> **Your task**
Search the records below for "computer" and copy every line it turns up in.

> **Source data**
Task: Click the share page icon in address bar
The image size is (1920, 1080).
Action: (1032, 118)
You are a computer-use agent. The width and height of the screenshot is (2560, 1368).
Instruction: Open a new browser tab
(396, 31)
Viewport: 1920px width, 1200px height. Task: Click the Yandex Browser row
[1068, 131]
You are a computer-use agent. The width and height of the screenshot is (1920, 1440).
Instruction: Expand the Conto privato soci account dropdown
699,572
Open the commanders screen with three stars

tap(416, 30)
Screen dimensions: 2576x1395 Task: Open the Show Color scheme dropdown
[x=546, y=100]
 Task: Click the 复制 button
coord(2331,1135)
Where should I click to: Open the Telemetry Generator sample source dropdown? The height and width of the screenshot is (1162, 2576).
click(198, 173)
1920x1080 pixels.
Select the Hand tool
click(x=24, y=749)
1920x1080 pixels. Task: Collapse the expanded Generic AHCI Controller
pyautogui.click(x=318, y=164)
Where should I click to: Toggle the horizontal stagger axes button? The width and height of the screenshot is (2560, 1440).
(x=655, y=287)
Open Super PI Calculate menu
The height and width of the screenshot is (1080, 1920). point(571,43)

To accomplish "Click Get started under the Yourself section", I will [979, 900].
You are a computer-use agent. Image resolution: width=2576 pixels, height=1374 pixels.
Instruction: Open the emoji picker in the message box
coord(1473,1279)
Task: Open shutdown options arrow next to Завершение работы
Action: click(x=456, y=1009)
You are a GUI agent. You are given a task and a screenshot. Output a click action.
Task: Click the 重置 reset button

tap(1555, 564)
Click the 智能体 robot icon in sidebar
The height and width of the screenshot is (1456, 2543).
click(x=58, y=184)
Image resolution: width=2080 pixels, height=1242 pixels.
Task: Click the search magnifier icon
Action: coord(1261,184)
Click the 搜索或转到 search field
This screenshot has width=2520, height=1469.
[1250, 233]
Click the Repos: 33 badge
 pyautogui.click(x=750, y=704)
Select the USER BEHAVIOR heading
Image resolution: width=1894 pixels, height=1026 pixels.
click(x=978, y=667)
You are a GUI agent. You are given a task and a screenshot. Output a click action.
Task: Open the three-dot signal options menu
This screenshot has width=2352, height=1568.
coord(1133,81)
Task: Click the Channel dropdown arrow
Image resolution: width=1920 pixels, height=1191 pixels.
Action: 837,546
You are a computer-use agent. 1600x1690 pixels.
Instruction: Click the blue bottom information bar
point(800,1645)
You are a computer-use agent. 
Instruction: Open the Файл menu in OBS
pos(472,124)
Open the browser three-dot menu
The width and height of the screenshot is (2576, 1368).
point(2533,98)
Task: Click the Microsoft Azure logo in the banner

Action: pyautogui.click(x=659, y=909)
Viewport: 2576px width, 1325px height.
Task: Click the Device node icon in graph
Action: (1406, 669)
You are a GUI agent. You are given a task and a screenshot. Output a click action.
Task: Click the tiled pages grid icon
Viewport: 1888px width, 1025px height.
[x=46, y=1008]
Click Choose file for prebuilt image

> **Task solution**
You are a computer-use agent. The width and height of the screenshot is (2560, 1368).
You are a computer-use agent. The width and height of the screenshot is (1920, 1440).
You are a computer-use agent. Image resolution: width=2576 pixels, height=1374 pixels.
You are a computer-use agent. 1600x1690 pixels.
You are a computer-use agent. 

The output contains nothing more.